Simpler theories are more likely to be true because they have been so in the past

We can finally state this technically, as seen here The simple theory S3 is favored at 61% over C3 with 38%, even though they make the same predictions. In fact, we can see how this works if we look at what happens with and without meta-theoretic induction where as expected the mirrors of S3 and C3 would be granted the same probabilities. So everything seems to work, our meta-theory discriminates different theories and is itself justified via experience, as was the objective

Occam seems like an unjustified and arbitrary principle, in effect, an unsupported bias. Surely, there should be some way to anchor this widely applicable principle on something other than arbitrary choice. We need a way to represent a meta-theory such that it favours some theories over others and such that it can be justified through observations.

But, what happens when we add a meta-theory like Occam(t) into the picture? What happens when we apply the same argument at the meta-level that prompted the meta-theoretic justitification of simplicity we’ve developed? We define a meta-theory S-until-T with

P(S1|S-until-T) =  P(S2|S-until-T) = 3/4

P(S3|S-until-T) = 1/4

which yields this network Now both S and S-until-T accrue the same probability through evidence and therefore produce the same prior on S3 and C3, 50%. It seems we can’t escape our original problem.

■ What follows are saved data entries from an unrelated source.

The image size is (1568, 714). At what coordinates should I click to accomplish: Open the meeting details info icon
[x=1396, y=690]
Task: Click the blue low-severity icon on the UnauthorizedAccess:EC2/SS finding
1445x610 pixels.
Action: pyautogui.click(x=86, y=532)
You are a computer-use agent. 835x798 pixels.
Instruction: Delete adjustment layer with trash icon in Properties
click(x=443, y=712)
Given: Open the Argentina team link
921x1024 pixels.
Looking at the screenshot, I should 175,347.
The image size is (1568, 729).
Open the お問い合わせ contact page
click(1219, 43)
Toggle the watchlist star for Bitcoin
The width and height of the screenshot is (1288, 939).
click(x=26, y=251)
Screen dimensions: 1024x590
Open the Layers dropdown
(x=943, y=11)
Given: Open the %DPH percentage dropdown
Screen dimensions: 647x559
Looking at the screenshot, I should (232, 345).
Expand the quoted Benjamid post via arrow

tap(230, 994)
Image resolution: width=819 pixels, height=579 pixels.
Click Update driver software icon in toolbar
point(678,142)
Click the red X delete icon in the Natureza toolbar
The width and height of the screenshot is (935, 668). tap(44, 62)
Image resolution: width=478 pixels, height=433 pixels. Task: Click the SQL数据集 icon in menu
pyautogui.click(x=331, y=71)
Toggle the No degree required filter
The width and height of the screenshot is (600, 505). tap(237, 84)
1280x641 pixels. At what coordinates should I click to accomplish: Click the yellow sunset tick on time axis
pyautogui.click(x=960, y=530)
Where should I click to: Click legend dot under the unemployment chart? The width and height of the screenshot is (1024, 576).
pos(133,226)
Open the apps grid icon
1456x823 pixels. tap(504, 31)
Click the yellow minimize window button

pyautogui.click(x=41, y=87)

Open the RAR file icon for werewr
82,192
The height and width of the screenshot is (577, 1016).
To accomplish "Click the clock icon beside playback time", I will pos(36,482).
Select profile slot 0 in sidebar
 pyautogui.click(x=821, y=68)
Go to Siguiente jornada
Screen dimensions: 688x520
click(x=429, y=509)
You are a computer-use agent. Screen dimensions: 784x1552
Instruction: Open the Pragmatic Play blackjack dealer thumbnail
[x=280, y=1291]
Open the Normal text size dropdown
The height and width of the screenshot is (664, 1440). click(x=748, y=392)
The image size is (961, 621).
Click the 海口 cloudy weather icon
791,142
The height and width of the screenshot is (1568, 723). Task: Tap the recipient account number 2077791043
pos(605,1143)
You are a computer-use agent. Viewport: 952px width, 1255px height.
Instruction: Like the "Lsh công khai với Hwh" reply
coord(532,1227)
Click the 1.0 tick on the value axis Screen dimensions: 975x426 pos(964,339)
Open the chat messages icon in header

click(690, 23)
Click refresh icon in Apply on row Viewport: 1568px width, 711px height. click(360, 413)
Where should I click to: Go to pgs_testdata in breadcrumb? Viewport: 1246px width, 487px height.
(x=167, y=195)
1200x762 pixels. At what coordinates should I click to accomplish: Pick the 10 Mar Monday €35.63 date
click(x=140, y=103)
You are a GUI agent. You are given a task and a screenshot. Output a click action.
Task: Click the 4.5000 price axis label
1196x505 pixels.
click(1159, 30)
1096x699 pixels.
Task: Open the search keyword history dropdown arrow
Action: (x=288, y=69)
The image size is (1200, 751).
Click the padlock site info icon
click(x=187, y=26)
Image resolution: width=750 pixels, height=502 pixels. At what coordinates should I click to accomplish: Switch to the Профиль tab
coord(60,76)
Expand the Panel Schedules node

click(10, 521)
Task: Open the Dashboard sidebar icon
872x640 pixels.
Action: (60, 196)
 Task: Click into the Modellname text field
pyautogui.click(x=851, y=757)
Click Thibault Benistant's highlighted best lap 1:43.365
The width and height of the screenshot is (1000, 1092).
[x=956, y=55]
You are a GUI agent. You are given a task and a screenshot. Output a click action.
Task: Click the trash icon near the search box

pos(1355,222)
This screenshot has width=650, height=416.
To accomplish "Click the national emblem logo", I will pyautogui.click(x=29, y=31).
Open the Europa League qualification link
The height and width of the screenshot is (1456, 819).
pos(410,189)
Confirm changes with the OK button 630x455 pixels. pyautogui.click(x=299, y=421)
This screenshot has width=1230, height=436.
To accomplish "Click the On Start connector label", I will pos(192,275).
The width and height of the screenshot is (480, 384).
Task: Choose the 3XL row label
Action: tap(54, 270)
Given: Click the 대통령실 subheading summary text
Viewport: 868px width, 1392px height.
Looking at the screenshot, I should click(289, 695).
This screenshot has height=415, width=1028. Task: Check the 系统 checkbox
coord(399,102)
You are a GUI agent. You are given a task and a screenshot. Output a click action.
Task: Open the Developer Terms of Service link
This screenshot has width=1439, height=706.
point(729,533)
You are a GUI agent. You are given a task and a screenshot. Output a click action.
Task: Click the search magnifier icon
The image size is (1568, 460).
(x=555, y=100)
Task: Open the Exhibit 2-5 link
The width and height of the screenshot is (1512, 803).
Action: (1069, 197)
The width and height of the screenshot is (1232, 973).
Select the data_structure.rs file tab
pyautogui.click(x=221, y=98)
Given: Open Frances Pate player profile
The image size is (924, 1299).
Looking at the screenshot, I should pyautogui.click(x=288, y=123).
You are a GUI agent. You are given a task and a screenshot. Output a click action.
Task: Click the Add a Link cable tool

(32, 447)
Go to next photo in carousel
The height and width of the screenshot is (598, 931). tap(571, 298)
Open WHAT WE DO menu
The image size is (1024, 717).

Because both Occam and Occam(t) are supported by the same amount of evidence, equal priors will be assigned to S3 and C3. The only way out of this is for Occam and Occam(t) to have different priors themselves. But this leaves us back where we started!

We are just recasting the original problem at the meta level, we end up begging the question or in an infinite regress.

In conclusion, we have succeeded in formalizing meta-theoretic induction in a bayesian setting, and have verified that it works as intended. However, it ultimately does not solve the problem of justificating simplicity. The simplicity principle remains a prior belief independent of experience.

(The two networks used in this post are metainduction1.net and metainduction2.net, you need the SamIam tool to open these files)

 Simplicity is justified if we previously assume simplicity